勝手に「今週のおすすめBLOGブログ」にさせていただいた『自称阪神タイガース評論』で、読売新聞の「ファンを裏切る『億万長者』のスト」と「何が選手たちの真の望みなのか」の二つの社説に対する反論が展開されています。
「そっちがその気なら、今さらながら話をおおもとに戻し、闘う相手を明確にしたい」と本質を突いた反論です。
今回の合併問題に限っても、自社がやってきたことを棚に上げて、紙面で経営側の一方的な釈明、選手を一方的に批判する読売新聞はあまりに身勝手です。マスコミの暴力性すら感じます。しかも、選手との対立をさらに煽っているとしか思えません。ファンが望む解決を読売新聞が真剣に考えているとはきっと誰も感じないのではないでしょうか。
気になるのは、読売新聞の「代表取締役・主筆」という立場の人が「たかが選手」、「知らない人がはいるわけにいかんだろう。NOだ」など一連のファンの怒りを買う不規則発言や他の球団への脅しとしか受けとれない発言を繰り返してきた事に対して、未だに謝罪なり釈明がありません。
まさかあれは個人的の意見で、読売新聞は関係ないとでも言うのでしょうか。それは社会通念として通りません。さらに不正な資金提供問題まで起こして、選手やファンの不信感を増幅してきたのは読売です。
実は今回の社説と同じように紙面を借りて一方的に相手を批判するという前科がつい最近ありました。阪神の久万オーナーが2リーグ制維持の立場を表明されたときに、わざわざその記事の横に、2リーグ維持を主張するのは、身勝手で無責任だという一方的な「解説」を加えたのです。ペンの力を利用して、反対意見を叩く、読売新聞の言うことを聞かないと酷い目に遭うぞという卑劣なやり口は今回と同じです。

また「何が選手たちの真の望みなのか」で、

かつて経営難から参入した年の暮れに、別会社の支援を受けるようになり、三年後には大映に吸収合併されてしまった「高橋ユニオンズ」とか、「一年で経営を放り出した日拓ホームの例や、太平洋クラブで四年、クラウンライターで二年と、目まぐるしくユニホームが変わったライオンズ」の例をあげて、

「だからプロ野球界の一翼を担う責任感と自覚が経営者にあるのか、そのための経営基盤は盤石か、これらの点に、慎重な見極めが必要だ」と書かれています。

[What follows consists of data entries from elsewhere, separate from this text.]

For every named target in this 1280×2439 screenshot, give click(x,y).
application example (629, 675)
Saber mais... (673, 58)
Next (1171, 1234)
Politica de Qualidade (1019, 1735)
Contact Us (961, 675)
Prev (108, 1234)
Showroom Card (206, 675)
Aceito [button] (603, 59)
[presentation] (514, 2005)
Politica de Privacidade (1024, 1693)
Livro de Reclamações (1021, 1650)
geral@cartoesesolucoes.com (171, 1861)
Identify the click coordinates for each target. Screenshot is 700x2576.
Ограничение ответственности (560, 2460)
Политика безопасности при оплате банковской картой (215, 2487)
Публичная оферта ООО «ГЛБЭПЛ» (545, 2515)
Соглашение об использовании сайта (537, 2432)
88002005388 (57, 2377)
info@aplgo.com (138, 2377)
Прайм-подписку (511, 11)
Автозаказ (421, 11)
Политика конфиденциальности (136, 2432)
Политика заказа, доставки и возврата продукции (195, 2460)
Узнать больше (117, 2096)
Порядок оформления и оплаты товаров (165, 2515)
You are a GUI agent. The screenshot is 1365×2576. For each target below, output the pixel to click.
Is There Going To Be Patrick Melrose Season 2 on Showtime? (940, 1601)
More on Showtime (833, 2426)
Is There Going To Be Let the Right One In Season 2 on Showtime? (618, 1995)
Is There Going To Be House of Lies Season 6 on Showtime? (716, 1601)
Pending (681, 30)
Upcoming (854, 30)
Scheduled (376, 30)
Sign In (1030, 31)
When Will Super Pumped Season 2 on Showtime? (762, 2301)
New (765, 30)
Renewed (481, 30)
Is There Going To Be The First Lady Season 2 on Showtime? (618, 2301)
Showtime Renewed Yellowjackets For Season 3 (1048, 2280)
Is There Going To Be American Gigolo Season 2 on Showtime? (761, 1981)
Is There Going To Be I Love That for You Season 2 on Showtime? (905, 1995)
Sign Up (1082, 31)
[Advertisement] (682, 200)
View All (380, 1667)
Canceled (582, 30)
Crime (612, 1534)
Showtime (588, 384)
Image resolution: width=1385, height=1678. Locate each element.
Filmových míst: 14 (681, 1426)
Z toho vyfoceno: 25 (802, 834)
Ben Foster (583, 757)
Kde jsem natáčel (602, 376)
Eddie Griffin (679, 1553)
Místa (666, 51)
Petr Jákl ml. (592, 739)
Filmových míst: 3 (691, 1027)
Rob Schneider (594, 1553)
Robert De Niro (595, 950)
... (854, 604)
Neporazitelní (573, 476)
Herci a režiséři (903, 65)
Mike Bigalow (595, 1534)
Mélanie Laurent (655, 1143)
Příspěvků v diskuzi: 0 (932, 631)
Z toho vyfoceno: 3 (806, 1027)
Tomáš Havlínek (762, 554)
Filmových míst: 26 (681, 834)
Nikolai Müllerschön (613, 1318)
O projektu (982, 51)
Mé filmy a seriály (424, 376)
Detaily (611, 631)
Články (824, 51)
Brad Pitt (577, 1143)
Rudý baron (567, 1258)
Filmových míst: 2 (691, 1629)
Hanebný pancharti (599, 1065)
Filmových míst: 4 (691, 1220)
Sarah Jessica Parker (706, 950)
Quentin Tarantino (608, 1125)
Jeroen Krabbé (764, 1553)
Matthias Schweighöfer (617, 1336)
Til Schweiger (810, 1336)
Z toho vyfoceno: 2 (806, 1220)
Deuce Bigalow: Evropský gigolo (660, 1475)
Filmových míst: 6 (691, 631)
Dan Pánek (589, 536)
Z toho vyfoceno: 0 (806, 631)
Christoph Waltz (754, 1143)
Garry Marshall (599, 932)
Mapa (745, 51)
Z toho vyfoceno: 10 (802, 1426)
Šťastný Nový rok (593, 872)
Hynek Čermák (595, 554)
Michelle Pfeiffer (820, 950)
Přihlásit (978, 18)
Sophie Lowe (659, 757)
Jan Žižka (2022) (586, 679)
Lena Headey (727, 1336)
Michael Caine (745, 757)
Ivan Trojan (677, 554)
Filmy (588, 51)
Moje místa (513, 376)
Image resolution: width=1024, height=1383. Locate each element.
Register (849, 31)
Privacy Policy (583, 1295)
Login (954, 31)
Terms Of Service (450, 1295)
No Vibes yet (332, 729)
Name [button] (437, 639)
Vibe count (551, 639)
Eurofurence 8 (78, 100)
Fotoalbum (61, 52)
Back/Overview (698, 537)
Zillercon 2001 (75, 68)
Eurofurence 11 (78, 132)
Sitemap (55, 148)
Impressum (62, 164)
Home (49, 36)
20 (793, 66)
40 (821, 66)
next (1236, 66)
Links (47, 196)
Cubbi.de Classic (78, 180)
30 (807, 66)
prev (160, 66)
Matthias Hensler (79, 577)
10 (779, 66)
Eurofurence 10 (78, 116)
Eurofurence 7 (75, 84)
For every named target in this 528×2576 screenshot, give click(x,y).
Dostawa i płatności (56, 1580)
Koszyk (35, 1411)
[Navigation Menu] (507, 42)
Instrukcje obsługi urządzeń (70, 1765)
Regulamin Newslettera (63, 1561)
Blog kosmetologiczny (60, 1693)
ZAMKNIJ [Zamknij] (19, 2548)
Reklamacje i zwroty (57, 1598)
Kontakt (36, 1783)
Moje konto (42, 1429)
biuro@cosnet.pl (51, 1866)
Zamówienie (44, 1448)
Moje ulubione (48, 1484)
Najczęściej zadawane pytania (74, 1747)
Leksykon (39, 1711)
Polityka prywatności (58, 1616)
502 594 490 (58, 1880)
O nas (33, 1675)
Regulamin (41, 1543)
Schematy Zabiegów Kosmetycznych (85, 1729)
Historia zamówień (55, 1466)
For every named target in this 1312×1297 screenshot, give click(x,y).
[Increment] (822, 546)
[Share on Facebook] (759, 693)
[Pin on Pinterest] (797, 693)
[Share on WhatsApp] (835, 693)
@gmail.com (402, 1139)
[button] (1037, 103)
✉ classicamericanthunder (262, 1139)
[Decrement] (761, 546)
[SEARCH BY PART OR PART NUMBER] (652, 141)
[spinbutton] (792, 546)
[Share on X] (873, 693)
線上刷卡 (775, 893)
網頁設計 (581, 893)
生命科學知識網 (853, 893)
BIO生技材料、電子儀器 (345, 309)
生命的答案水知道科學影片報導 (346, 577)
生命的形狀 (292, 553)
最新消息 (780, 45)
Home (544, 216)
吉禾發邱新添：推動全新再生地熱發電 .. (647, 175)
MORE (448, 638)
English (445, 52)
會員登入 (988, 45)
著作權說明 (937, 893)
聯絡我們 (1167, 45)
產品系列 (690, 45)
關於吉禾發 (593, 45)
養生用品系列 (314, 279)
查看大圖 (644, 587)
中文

一見納得してしまう人もいらっしゃるかもしれませんが、まさに、この論調によって新規参入を阻む高いハードルがつくられてきたのです。それをまた繰り返すというのはあまりに知恵がありません。

大きな銀行まで経営が破綻し、また経営危機が訪れる時代に「経営基盤が盤石」という会社がどこにあるのでしょうか。マーケティングや経営に詳しくなくとも、そんな時代でないことは誰もが感じているはずです。
ダイエーに限らず、現在球団を持っている会社ですら「経営基盤が盤石」なのかは怪しいですね。「経営基盤が盤石」かどうかは、この時代にあっては誰にも予想がつきません。問題の立て方が時代に即していないのです。
企業の査定は難しい時代です。だから保証金制度を導入しようとしているのでしょうし、むしろ、そういった経営環境の変化が激しい時代だから、元気な会社にどんどん参加してもらい、新陳代謝できる仕組み、さらに安定的な球団経営を維持保証できるリスク管理のしくみを考えるというのが正攻法のはずです。

この社説で読売新聞は、ファンや国民の大多数がストを支持していること、安易に合併劇を推進した経営側に批判が向けられていることも分かっていないか無視していることがわかります。
また過去の枠組みを超えた発想が提案できず、あいかわらず参入障壁をどうつくるのかというところに発想がいっています。
そういう感度の悪さ、発想力の乏しさ、自分だけを主張する身勝手さがプロ野球の危機を招いてきたのです。